**TASK OBJECTIVE**
Using the listing below, set down each line from the line containing "vyschly (49, 1576)" through the line containing "Destination Wedding (135, 1391)", both ends included, exactly and with nothing added.

[PROVIDED DATA Boundary: Start]

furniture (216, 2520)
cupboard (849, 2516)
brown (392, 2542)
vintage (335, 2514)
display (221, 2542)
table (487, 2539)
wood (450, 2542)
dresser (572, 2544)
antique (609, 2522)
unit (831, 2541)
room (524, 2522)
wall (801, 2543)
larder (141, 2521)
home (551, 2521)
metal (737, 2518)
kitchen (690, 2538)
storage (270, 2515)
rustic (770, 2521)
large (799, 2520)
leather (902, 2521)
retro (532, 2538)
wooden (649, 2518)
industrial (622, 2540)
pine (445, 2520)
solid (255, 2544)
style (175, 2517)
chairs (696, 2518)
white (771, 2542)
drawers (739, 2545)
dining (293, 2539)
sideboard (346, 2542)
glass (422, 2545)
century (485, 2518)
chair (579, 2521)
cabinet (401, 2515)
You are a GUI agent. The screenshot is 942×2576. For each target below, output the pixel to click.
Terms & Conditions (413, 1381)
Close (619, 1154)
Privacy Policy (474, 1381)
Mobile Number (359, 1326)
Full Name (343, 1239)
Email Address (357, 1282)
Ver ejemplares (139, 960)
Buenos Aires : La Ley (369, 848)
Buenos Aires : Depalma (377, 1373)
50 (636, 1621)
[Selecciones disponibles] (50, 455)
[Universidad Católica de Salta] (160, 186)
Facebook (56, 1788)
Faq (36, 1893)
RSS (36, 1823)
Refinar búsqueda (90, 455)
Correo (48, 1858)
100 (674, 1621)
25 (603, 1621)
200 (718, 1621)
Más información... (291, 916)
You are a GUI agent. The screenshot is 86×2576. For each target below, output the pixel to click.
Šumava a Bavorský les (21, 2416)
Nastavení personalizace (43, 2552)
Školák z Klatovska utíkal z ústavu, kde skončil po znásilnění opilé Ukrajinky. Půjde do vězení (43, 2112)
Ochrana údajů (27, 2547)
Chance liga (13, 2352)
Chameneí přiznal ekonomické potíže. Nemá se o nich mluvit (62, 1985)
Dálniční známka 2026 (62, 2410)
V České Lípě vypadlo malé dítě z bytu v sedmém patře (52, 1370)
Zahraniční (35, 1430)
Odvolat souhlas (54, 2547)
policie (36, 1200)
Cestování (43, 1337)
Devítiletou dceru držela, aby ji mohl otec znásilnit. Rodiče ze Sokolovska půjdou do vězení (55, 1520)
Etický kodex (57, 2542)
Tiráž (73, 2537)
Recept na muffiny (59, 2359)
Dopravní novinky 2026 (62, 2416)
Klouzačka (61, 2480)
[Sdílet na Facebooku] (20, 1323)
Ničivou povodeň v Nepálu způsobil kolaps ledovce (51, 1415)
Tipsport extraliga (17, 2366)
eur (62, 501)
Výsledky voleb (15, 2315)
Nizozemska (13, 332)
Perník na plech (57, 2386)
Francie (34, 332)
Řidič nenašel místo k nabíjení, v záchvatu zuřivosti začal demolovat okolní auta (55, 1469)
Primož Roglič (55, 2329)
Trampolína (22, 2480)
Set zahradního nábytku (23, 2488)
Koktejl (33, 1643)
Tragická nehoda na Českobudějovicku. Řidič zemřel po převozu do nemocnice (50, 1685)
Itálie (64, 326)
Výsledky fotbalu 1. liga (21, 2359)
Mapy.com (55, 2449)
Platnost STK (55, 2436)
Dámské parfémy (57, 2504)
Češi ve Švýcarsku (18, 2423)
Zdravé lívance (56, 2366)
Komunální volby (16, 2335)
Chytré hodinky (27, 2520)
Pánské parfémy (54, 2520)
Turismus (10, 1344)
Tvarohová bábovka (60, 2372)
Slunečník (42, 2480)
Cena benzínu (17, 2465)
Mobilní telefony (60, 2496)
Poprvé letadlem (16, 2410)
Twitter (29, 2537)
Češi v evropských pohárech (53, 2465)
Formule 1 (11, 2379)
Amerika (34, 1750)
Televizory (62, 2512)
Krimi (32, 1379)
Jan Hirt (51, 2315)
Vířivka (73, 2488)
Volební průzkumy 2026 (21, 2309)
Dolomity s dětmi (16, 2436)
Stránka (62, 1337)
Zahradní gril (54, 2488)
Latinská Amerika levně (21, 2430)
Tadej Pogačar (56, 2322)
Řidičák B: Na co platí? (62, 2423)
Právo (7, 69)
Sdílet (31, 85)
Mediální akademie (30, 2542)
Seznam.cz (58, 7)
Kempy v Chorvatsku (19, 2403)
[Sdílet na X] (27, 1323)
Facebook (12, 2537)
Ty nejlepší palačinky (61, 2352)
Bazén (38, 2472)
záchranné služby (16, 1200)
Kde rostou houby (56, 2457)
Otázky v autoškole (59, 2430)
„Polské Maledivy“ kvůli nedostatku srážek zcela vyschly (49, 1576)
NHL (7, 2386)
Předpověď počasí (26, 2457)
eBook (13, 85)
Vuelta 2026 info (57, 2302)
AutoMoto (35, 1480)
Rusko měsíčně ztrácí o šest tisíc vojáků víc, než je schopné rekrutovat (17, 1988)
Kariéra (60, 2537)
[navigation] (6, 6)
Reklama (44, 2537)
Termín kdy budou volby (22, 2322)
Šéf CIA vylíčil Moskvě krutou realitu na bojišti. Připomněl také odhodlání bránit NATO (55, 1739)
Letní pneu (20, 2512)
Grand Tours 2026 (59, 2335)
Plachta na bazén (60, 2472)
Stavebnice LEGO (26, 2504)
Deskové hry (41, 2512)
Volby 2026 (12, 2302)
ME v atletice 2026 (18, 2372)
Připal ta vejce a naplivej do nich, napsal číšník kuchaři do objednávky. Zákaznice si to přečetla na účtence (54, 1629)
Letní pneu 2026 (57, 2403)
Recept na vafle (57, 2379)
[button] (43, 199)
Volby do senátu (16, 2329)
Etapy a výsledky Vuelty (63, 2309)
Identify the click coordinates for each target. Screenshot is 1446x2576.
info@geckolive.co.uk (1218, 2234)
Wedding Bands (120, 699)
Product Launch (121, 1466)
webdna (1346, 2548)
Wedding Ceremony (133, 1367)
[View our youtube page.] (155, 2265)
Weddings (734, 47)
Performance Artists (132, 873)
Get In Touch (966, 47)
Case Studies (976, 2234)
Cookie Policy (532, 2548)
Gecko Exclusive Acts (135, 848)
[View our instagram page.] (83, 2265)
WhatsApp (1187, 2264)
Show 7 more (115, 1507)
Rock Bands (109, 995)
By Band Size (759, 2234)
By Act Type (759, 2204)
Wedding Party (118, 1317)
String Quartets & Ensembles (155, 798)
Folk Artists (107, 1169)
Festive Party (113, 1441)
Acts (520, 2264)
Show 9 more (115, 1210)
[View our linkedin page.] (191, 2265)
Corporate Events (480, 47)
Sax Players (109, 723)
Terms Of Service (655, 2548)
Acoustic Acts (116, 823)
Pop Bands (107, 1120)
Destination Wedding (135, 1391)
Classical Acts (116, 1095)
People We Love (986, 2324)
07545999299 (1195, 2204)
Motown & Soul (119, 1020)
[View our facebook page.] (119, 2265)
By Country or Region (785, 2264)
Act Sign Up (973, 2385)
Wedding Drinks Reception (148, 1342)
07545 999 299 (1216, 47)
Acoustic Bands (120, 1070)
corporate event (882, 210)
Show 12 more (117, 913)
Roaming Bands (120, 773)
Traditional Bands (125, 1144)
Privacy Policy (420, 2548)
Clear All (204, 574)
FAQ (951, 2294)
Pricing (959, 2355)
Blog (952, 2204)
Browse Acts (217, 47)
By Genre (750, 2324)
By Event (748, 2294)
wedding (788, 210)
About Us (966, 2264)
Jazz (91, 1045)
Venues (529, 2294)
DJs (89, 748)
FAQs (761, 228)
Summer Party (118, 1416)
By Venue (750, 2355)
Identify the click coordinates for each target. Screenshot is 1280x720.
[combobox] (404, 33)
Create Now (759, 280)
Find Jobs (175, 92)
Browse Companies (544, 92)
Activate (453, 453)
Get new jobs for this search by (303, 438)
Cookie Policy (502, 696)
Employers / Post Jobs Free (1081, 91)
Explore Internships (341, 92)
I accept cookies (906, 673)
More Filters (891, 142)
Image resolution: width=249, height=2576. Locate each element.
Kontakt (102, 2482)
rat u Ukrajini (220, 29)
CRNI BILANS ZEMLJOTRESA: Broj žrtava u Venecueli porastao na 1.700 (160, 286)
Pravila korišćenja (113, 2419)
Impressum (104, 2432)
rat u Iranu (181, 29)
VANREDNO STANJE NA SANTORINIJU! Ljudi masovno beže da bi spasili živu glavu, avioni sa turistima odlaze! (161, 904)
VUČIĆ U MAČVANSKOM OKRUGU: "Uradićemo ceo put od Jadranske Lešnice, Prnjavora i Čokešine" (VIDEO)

[PROVIDED DATA Boundary: End]

**YOUR SOLUTION**
„Polské Maledivy“ kvůli nedostatku srážek zcela vyschly (49, 1576)
NHL (7, 2386)
Předpověď počasí (26, 2457)
eBook (13, 85)
Vuelta 2026 info (57, 2302)
AutoMoto (35, 1480)
Rusko měsíčně ztrácí o šest tisíc vojáků víc, než je schopné rekrutovat (17, 1988)
Kariéra (60, 2537)
[navigation] (6, 6)
Reklama (44, 2537)
Termín kdy budou volby (22, 2322)
Šéf CIA vylíčil Moskvě krutou realitu na bojišti. Připomněl také odhodlání bránit NATO (55, 1739)
Letní pneu (20, 2512)
Grand Tours 2026 (59, 2335)
Plachta na bazén (60, 2472)
Stavebnice LEGO (26, 2504)
Deskové hry (41, 2512)
Volby 2026 (12, 2302)
ME v atletice 2026 (18, 2372)
Připal ta vejce a naplivej do nich, napsal číšník kuchaři do objednávky. Zákaznice si to přečetla na účtence (54, 1629)
Letní pneu 2026 (57, 2403)
Recept na vafle (57, 2379)
[button] (43, 199)
Volby do senátu (16, 2329)
Etapy a výsledky Vuelty (63, 2309)
Identify the click coordinates for each target. Screenshot is 1446x2576.
info@geckolive.co.uk (1218, 2234)
Wedding Bands (120, 699)
Product Launch (121, 1466)
webdna (1346, 2548)
Wedding Ceremony (133, 1367)
[View our youtube page.] (155, 2265)
Weddings (734, 47)
Performance Artists (132, 873)
Get In Touch (966, 47)
Case Studies (976, 2234)
Cookie Policy (532, 2548)
Gecko Exclusive Acts (135, 848)
[View our instagram page.] (83, 2265)
WhatsApp (1187, 2264)
Show 7 more (115, 1507)
Rock Bands (109, 995)
By Band Size (759, 2234)
By Act Type (759, 2204)
Wedding Party (118, 1317)
String Quartets & Ensembles (155, 798)
Folk Artists (107, 1169)
Festive Party (113, 1441)
Acts (520, 2264)
Show 9 more (115, 1210)
[View our linkedin page.] (191, 2265)
Corporate Events (480, 47)
Sax Players (109, 723)
Terms Of Service (655, 2548)
Acoustic Acts (116, 823)
Pop Bands (107, 1120)
Destination Wedding (135, 1391)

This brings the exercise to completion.